*Set problem*
Copy out the items below, replacing every "How do I perform" with "How would I carry out" and leaving everything else as it is.

**** Data excerpts ****

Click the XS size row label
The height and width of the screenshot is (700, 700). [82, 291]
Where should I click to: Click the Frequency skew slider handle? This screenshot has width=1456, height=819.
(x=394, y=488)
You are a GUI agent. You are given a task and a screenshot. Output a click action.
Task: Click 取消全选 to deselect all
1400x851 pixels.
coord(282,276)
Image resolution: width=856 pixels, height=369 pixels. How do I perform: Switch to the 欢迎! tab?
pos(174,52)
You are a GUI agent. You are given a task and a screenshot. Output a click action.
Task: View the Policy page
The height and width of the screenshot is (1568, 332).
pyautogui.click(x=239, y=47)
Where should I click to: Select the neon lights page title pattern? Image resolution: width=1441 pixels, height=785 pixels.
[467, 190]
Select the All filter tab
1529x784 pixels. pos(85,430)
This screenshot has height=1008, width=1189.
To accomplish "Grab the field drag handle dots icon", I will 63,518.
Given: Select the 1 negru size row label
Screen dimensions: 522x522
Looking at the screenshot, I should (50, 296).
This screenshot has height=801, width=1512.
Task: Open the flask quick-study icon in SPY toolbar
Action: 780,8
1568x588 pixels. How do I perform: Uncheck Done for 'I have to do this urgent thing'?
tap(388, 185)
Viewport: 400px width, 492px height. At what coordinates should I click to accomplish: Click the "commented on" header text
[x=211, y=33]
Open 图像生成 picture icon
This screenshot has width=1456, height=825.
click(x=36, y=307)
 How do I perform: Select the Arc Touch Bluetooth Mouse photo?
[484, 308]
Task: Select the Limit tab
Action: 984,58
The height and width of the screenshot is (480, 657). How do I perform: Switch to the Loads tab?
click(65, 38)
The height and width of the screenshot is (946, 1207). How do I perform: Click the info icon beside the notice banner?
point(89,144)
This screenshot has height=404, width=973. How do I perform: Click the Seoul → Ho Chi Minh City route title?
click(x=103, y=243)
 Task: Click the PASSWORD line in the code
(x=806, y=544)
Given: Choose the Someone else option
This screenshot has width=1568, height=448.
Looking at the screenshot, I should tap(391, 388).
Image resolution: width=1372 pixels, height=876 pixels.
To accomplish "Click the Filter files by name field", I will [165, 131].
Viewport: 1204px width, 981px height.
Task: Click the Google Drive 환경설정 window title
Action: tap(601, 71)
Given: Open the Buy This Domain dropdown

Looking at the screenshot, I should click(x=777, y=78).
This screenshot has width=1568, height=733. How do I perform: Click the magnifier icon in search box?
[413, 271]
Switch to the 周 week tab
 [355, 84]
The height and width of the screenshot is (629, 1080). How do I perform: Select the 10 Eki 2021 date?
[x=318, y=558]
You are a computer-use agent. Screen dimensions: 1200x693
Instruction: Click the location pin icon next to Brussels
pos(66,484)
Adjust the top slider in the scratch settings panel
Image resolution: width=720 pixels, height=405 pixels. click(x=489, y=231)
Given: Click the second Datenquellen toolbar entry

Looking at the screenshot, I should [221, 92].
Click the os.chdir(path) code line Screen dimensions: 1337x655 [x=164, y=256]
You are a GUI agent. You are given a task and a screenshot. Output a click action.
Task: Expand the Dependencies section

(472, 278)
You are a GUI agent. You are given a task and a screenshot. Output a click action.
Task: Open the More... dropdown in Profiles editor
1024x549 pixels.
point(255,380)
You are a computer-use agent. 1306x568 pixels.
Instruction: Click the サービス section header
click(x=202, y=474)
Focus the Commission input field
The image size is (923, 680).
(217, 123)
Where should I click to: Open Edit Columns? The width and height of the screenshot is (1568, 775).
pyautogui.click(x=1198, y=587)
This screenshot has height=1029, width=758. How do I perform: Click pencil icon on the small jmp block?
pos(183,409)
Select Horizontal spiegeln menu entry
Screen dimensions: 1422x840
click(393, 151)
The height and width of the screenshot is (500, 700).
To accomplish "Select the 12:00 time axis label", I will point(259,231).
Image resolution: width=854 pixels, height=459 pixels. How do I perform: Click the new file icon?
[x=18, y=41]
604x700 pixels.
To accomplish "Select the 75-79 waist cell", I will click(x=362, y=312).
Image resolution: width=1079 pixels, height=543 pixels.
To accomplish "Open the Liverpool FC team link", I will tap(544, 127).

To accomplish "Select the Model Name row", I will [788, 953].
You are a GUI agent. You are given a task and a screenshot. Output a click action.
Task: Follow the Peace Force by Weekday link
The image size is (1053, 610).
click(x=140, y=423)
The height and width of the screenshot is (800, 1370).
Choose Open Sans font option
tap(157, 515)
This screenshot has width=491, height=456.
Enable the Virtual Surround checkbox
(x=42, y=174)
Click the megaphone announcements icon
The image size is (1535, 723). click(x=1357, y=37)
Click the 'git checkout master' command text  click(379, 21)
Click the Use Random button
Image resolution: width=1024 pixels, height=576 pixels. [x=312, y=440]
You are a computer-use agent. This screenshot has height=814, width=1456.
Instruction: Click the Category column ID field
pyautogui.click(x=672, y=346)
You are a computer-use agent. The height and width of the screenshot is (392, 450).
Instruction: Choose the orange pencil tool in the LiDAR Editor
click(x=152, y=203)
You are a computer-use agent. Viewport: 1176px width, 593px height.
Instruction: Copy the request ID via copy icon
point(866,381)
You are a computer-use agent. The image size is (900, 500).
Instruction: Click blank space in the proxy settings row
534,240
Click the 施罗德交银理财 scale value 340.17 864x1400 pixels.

****

*Worked answer*
Click the XS size row label
The height and width of the screenshot is (700, 700). [82, 291]
Where should I click to: Click the Frequency skew slider handle? This screenshot has width=1456, height=819.
(x=394, y=488)
You are a GUI agent. You are given a task and a screenshot. Output a click action.
Task: Click 取消全选 to deselect all
1400x851 pixels.
coord(282,276)
Image resolution: width=856 pixels, height=369 pixels. How would I carry out: Switch to the 欢迎! tab?
pos(174,52)
You are a GUI agent. You are given a task and a screenshot. Output a click action.
Task: View the Policy page
The height and width of the screenshot is (1568, 332).
pyautogui.click(x=239, y=47)
Where should I click to: Select the neon lights page title pattern? Image resolution: width=1441 pixels, height=785 pixels.
[467, 190]
Select the All filter tab
1529x784 pixels. pos(85,430)
This screenshot has height=1008, width=1189.
To accomplish "Grab the field drag handle dots icon", I will 63,518.
Given: Select the 1 negru size row label
Screen dimensions: 522x522
Looking at the screenshot, I should (50, 296).
This screenshot has height=801, width=1512.
Task: Open the flask quick-study icon in SPY toolbar
Action: 780,8
1568x588 pixels. How would I carry out: Uncheck Done for 'I have to do this urgent thing'?
tap(388, 185)
Viewport: 400px width, 492px height. At what coordinates should I click to accomplish: Click the "commented on" header text
[x=211, y=33]
Open 图像生成 picture icon
This screenshot has width=1456, height=825.
click(x=36, y=307)
 How would I carry out: Select the Arc Touch Bluetooth Mouse photo?
[484, 308]
Task: Select the Limit tab
Action: 984,58
The height and width of the screenshot is (480, 657). How would I carry out: Switch to the Loads tab?
click(65, 38)
The height and width of the screenshot is (946, 1207). How would I carry out: Click the info icon beside the notice banner?
point(89,144)
This screenshot has height=404, width=973. How would I carry out: Click the Seoul → Ho Chi Minh City route title?
click(x=103, y=243)
 Task: Click the PASSWORD line in the code
(x=806, y=544)
Given: Choose the Someone else option
This screenshot has width=1568, height=448.
Looking at the screenshot, I should tap(391, 388).
Image resolution: width=1372 pixels, height=876 pixels.
To accomplish "Click the Filter files by name field", I will [165, 131].
Viewport: 1204px width, 981px height.
Task: Click the Google Drive 환경설정 window title
Action: tap(601, 71)
Given: Open the Buy This Domain dropdown

Looking at the screenshot, I should click(x=777, y=78).
This screenshot has width=1568, height=733. How would I carry out: Click the magnifier icon in search box?
[413, 271]
Switch to the 周 week tab
 [355, 84]
The height and width of the screenshot is (629, 1080). How would I carry out: Select the 10 Eki 2021 date?
[x=318, y=558]
You are a computer-use agent. Screen dimensions: 1200x693
Instruction: Click the location pin icon next to Brussels
pos(66,484)
Adjust the top slider in the scratch settings panel
Image resolution: width=720 pixels, height=405 pixels. click(x=489, y=231)
Given: Click the second Datenquellen toolbar entry

Looking at the screenshot, I should [221, 92].
Click the os.chdir(path) code line Screen dimensions: 1337x655 [x=164, y=256]
You are a GUI agent. You are given a task and a screenshot. Output a click action.
Task: Expand the Dependencies section

(472, 278)
You are a GUI agent. You are given a task and a screenshot. Output a click action.
Task: Open the More... dropdown in Profiles editor
1024x549 pixels.
point(255,380)
You are a computer-use agent. 1306x568 pixels.
Instruction: Click the サービス section header
click(x=202, y=474)
Focus the Commission input field
The image size is (923, 680).
(217, 123)
Where should I click to: Open Edit Columns? The width and height of the screenshot is (1568, 775).
pyautogui.click(x=1198, y=587)
This screenshot has height=1029, width=758. How would I carry out: Click pencil icon on the small jmp block?
pos(183,409)
Select Horizontal spiegeln menu entry
Screen dimensions: 1422x840
click(393, 151)
The height and width of the screenshot is (500, 700).
To accomplish "Select the 12:00 time axis label", I will point(259,231).
Image resolution: width=854 pixels, height=459 pixels. How would I carry out: Click the new file icon?
[x=18, y=41]
604x700 pixels.
To accomplish "Select the 75-79 waist cell", I will click(x=362, y=312).
Image resolution: width=1079 pixels, height=543 pixels.
To accomplish "Open the Liverpool FC team link", I will tap(544, 127).

To accomplish "Select the Model Name row", I will [788, 953].
You are a GUI agent. You are given a task and a screenshot. Output a click action.
Task: Follow the Peace Force by Weekday link
The image size is (1053, 610).
click(x=140, y=423)
The height and width of the screenshot is (800, 1370).
Choose Open Sans font option
tap(157, 515)
This screenshot has width=491, height=456.
Enable the Virtual Surround checkbox
(x=42, y=174)
Click the megaphone announcements icon
The image size is (1535, 723). click(x=1357, y=37)
Click the 'git checkout master' command text  click(379, 21)
Click the Use Random button
Image resolution: width=1024 pixels, height=576 pixels. [x=312, y=440]
You are a computer-use agent. This screenshot has height=814, width=1456.
Instruction: Click the Category column ID field
pyautogui.click(x=672, y=346)
You are a computer-use agent. The height and width of the screenshot is (392, 450).
Instruction: Choose the orange pencil tool in the LiDAR Editor
click(x=152, y=203)
You are a computer-use agent. Viewport: 1176px width, 593px height.
Instruction: Copy the request ID via copy icon
point(866,381)
You are a computer-use agent. The image size is (900, 500).
Instruction: Click blank space in the proxy settings row
534,240
Click the 施罗德交银理财 scale value 340.17 864x1400 pixels.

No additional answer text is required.